Many are under the mistaken notion that ransomware attacks only threaten large businesses, but you need to realize any computer owner is at risk. How much would you pay to get your personal computer back if it was presently locked up? Presently, the bad ones accept relatively lesser amounts to release them not attempting to determine who has been impacted and truly how much they will pay. For business, the amounts they will pay to maintain operations is substantial. Our concern is if the kidnappers determine a way to find those that really need to pay, and charge accordingly. So, think about how much you would pay to get yours back? Now think about your employer and others in your life.
Ransomware is a type of malware that infects computers, networks, servers and then encrypts (locks) data. Cybercriminals then demand a ransom to release the data. Users generally are unaware that malware has infected their systems until they receive the ransom request. The 2017 Phishing Trends and Intelligence Report issued annually by Phishlabs named ransomware one of two transformative events of 2016 and called its rapid rise a public epidemic.

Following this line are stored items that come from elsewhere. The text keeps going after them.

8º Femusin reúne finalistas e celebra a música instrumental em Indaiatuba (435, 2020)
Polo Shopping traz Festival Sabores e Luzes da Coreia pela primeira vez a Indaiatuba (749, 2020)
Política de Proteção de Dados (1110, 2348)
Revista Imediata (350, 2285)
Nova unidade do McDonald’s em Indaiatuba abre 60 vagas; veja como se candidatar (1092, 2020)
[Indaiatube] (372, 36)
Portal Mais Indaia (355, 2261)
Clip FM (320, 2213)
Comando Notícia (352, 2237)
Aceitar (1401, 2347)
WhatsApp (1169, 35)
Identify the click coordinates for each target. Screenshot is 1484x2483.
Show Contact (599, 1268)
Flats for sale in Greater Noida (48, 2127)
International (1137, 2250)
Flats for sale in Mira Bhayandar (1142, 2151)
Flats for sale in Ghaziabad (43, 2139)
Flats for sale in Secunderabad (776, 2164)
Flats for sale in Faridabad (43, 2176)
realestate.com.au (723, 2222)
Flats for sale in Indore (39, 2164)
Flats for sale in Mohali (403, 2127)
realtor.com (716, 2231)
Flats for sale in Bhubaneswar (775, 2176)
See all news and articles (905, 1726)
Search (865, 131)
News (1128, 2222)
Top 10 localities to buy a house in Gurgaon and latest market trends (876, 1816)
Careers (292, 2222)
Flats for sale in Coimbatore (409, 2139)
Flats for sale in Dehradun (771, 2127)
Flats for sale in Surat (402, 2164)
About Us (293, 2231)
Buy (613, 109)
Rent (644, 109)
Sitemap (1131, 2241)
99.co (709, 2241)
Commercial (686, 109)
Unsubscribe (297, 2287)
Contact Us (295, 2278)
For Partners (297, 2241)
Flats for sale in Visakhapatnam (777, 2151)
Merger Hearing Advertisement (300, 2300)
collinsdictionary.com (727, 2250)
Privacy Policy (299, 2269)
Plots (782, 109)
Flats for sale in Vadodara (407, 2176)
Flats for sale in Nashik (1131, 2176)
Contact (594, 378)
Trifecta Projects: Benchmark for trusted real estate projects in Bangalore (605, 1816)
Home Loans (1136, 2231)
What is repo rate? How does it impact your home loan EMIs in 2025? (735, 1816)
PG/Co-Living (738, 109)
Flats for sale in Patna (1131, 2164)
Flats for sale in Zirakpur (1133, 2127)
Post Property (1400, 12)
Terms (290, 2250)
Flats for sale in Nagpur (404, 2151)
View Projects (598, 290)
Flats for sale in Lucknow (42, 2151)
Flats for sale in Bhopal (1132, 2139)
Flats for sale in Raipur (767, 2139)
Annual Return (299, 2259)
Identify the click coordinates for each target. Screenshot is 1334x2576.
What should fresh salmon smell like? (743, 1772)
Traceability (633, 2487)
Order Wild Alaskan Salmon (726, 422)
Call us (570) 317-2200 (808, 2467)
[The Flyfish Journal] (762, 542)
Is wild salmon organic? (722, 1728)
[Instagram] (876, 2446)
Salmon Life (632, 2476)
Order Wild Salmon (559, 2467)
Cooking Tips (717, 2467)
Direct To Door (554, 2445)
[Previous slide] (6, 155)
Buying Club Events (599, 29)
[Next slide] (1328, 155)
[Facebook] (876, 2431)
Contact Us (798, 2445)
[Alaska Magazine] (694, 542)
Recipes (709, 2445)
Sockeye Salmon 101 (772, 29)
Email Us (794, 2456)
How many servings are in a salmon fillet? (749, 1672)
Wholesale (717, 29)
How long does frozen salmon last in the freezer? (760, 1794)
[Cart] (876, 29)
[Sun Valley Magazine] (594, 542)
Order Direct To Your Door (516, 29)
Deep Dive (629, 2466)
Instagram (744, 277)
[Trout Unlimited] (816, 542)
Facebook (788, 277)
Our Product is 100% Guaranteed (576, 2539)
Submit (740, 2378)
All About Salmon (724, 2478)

The most common delivery method of this malware is through phishing emails. We have written about ways to protect yourself from those emails that lure you unsuspectingly to either open a link or an attachment. Realize that ransomware is evolving, and cybercriminals can infect computers by other methods, such as a link that redirects users to a website that infects their computer. The available methods continue to explode.
Victims should consider not paying a ransom. Paying it further encourages the criminals and worse yet, the scammers often won’t provide the decryption key even after a ransom is paid.
Prevent these ransomware attacks by talking to an IT security expert. All businesses, their payroll departments, human resource organizations and just about everyone should consider these steps to help prepare for and protect against ransomware attacks:
- Make sure employees are aware of ransomware and of their critical roles in protecting the organization’s data.
- For digital devices, ensure that security patches are installed on operating systems, software and firmware. This step may be made easier through a centralized patch management system.
- Assure that antivirus and anti-malware solutions are set to automatically update and conduct regular scans.
- Manage the use of privileged accounts — no users should be assigned administrative access unless necessary, and only use administrator accounts when needed.
- Configure computer access controls, including file, directory and network share permissions, appropriately. If users require read-only information, do not provide them with write-access to those files or directories.
- Disable macro scripts from office files transmitted over e-mail.
- Implement software restriction policies or other controls to prevent programs from executing from common ransomware locations, such as temporary folders supporting popular Internet browsers, compression/decompression programs.
- Back up data regularly and verify the integrity of those backups.
- Secure backup data. Make sure the backup device isn’t constantly connected to the computers and networks they are backing up. This will ensure the backup data remains unaffected by ransomware attempts.